■ **Exercise brief**
Copy the entries below word for word, keeping every line as it is.

▬▬▬▬▬▬▬▬▬▬

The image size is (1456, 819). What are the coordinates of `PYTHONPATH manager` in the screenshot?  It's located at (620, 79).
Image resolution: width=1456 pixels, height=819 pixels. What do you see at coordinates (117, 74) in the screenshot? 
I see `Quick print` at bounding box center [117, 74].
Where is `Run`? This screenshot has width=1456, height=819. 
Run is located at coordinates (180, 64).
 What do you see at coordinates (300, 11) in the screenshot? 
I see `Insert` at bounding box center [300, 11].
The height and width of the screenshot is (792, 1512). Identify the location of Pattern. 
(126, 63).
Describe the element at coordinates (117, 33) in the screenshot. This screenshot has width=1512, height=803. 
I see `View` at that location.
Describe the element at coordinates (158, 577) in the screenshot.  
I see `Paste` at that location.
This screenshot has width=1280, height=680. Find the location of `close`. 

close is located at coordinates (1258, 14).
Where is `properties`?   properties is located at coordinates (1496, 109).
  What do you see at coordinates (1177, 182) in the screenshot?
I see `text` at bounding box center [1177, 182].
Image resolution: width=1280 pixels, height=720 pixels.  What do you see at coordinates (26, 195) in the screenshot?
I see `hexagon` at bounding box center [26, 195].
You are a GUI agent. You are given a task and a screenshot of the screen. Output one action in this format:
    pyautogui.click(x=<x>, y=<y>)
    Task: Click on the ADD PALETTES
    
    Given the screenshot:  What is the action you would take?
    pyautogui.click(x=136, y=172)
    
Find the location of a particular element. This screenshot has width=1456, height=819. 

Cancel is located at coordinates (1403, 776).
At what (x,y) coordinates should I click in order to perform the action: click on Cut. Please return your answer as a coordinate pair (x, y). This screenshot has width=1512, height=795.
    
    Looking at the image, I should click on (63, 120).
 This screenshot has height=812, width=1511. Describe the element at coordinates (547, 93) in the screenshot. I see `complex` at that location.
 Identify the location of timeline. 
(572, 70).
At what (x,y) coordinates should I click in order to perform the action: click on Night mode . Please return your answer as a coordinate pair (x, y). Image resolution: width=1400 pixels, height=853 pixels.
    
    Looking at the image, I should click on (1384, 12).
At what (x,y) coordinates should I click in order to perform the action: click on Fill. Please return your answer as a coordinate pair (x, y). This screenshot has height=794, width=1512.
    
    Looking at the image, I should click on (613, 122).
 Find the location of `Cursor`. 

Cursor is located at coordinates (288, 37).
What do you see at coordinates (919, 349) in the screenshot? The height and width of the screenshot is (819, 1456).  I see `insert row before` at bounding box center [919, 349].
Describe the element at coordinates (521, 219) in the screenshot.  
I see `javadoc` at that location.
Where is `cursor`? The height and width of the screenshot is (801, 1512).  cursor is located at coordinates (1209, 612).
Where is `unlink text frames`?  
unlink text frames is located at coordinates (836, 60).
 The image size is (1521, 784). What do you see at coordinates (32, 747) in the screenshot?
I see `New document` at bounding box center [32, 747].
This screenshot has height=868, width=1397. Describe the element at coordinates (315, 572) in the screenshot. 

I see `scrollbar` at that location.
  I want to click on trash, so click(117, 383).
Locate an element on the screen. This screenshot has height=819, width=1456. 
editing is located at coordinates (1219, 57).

▬▬▬▬▬▬▬▬▬▬

■ **Reply**
The image size is (1456, 819). What are the coordinates of `PYTHONPATH manager` in the screenshot?  It's located at (620, 79).
Image resolution: width=1456 pixels, height=819 pixels. What do you see at coordinates (117, 74) in the screenshot? 
I see `Quick print` at bounding box center [117, 74].
Where is `Run`? This screenshot has width=1456, height=819. 
Run is located at coordinates (180, 64).
 What do you see at coordinates (300, 11) in the screenshot? 
I see `Insert` at bounding box center [300, 11].
The height and width of the screenshot is (792, 1512). Identify the location of Pattern. 
(126, 63).
Describe the element at coordinates (117, 33) in the screenshot. This screenshot has width=1512, height=803. 
I see `View` at that location.
Describe the element at coordinates (158, 577) in the screenshot.  
I see `Paste` at that location.
This screenshot has width=1280, height=680. Find the location of `close`. 

close is located at coordinates (1258, 14).
Where is `properties`?   properties is located at coordinates (1496, 109).
  What do you see at coordinates (1177, 182) in the screenshot?
I see `text` at bounding box center [1177, 182].
Image resolution: width=1280 pixels, height=720 pixels.  What do you see at coordinates (26, 195) in the screenshot?
I see `hexagon` at bounding box center [26, 195].
You are a GUI agent. You are given a task and a screenshot of the screen. Output one action in this format:
    pyautogui.click(x=<x>, y=<y>)
    Task: Click on the ADD PALETTES
    
    Given the screenshot:  What is the action you would take?
    pyautogui.click(x=136, y=172)
    
Find the location of a particular element. This screenshot has width=1456, height=819. 

Cancel is located at coordinates (1403, 776).
At what (x,y) coordinates should I click in order to perform the action: click on Cut. Please return your answer as a coordinate pair (x, y). This screenshot has width=1512, height=795.
    
    Looking at the image, I should click on (63, 120).
 This screenshot has height=812, width=1511. Describe the element at coordinates (547, 93) in the screenshot. I see `complex` at that location.
 Identify the location of timeline. 
(572, 70).
At what (x,y) coordinates should I click in order to perform the action: click on Night mode . Please return your answer as a coordinate pair (x, y). Image resolution: width=1400 pixels, height=853 pixels.
    
    Looking at the image, I should click on (1384, 12).
At what (x,y) coordinates should I click in order to perform the action: click on Fill. Please return your answer as a coordinate pair (x, y). This screenshot has height=794, width=1512.
    
    Looking at the image, I should click on (613, 122).
 Find the location of `Cursor`. 

Cursor is located at coordinates (288, 37).
What do you see at coordinates (919, 349) in the screenshot? The height and width of the screenshot is (819, 1456).  I see `insert row before` at bounding box center [919, 349].
Describe the element at coordinates (521, 219) in the screenshot.  
I see `javadoc` at that location.
Where is `cursor`? The height and width of the screenshot is (801, 1512).  cursor is located at coordinates (1209, 612).
Where is `unlink text frames`?  
unlink text frames is located at coordinates (836, 60).
 The image size is (1521, 784). What do you see at coordinates (32, 747) in the screenshot?
I see `New document` at bounding box center [32, 747].
This screenshot has height=868, width=1397. Describe the element at coordinates (315, 572) in the screenshot. 

I see `scrollbar` at that location.
  I want to click on trash, so click(117, 383).
Locate an element on the screen. This screenshot has height=819, width=1456. 
editing is located at coordinates (1219, 57).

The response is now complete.